Azure / azure-event-hubs-spark

Enabling Continuous Data Processing with Apache Spark and Azure Event Hubs
Apache License 2.0
233 stars 172 forks source link

Spark streaming AvailableNow trigger terminates after first batch #656

Open seb-emmot opened 1 year ago

seb-emmot commented 1 year ago

I am trying to build a spark streaming application to ingest data from Azure Event Hubs and persist to a delta table in databricks. I'm using the AvailableNow trigger in spark streaming. This trigger should process all data from the source in batches according to https://spark.apache.org/docs/latest/structured-streaming-programming-guide.html#triggers

Bug Report:

It seems like the support for the 'AvailableNow' trigger might not be implemented?

My code:

val connectionString = ConnectionStringBuilder(namespace_str)
  .setEventHubName("myhubname")
  .build

val ehConf = EventHubsConf(connectionString)
  .setConsumerGroup("myconsumergroup")
  .setMaxEventsPerTrigger(1000)

val inStream = spark.readStream.format("eventhubs").options(ehConf.toMap).load()

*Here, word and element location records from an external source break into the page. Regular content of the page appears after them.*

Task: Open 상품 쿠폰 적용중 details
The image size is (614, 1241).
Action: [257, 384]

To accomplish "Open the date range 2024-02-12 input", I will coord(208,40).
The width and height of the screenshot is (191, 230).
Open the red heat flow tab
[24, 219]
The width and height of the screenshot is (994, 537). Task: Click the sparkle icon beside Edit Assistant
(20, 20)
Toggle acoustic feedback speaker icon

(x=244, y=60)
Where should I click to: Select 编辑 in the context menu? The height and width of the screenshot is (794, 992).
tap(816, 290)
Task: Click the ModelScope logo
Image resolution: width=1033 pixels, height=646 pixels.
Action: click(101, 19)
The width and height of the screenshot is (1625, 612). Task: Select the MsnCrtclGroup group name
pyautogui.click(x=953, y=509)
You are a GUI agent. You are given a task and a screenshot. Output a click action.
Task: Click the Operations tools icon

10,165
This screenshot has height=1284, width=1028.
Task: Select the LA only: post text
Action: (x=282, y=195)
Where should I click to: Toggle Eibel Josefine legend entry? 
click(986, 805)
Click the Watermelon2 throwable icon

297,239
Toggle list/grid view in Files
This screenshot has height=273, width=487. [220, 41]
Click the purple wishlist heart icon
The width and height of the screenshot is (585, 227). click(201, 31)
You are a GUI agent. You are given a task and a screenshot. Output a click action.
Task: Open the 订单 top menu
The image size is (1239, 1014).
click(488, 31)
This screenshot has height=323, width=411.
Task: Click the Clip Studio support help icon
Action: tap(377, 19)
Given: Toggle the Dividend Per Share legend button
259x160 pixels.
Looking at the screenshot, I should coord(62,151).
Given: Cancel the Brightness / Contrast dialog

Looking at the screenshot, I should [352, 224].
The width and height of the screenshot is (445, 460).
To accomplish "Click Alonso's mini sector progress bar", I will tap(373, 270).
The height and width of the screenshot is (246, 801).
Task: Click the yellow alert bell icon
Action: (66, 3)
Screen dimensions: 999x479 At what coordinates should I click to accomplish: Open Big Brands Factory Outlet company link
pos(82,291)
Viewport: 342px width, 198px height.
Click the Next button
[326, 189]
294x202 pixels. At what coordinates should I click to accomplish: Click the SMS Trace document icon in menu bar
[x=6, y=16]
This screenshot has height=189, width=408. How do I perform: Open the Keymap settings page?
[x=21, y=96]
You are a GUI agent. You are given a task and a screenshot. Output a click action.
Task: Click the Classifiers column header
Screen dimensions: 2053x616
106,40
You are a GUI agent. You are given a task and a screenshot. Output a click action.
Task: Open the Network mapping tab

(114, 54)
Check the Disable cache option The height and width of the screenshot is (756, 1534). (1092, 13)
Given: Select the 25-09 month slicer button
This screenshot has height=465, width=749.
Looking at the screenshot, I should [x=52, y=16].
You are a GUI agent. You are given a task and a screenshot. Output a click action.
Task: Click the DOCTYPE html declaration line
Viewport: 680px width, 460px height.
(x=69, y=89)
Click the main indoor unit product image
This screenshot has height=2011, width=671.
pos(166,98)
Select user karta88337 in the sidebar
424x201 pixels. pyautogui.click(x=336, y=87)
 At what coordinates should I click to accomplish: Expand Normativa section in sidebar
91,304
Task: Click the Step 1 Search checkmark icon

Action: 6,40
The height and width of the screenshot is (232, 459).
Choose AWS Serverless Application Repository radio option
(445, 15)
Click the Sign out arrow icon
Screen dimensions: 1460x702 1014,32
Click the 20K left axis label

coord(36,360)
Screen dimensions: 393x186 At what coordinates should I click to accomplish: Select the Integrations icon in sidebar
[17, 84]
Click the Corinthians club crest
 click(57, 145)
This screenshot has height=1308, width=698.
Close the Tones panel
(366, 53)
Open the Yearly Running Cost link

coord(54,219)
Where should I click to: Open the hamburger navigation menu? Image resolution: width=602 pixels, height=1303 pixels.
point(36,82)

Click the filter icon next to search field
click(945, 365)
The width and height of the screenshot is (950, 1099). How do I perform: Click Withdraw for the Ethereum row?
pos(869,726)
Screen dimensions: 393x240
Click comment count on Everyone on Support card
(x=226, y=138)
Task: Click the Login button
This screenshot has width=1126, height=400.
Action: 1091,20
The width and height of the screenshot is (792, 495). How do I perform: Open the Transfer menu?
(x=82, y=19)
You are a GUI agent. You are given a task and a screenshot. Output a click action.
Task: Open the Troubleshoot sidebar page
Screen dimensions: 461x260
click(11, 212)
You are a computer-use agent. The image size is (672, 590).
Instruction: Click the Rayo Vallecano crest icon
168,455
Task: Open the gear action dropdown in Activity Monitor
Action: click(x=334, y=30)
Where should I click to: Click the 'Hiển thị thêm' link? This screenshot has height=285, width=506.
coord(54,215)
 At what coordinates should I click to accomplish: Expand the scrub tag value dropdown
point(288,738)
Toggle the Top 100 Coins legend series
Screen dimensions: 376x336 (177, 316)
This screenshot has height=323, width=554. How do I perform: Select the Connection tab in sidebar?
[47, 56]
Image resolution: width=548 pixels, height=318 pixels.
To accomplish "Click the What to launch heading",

val outStream = inStream.writeStream
  .outputMode("append")
  .format("delta")
  .option("checkpointLocation", checkpointLocation)
  .trigger(Trigger.AvailableNow).toTable("mytablename")

I have previously asked a question related to this on Stack Overflow (in Pyspark though) https://stackoverflow.com/questions/74025485/is-spark-streaming-availablenow-trigger-compatible-with-azure-event-hub

dilisha commented 1 year ago

Hi, I am facing the same issue. Is there any fix on this @yamin-msft @hmlam? If yes, by when will this feature be available?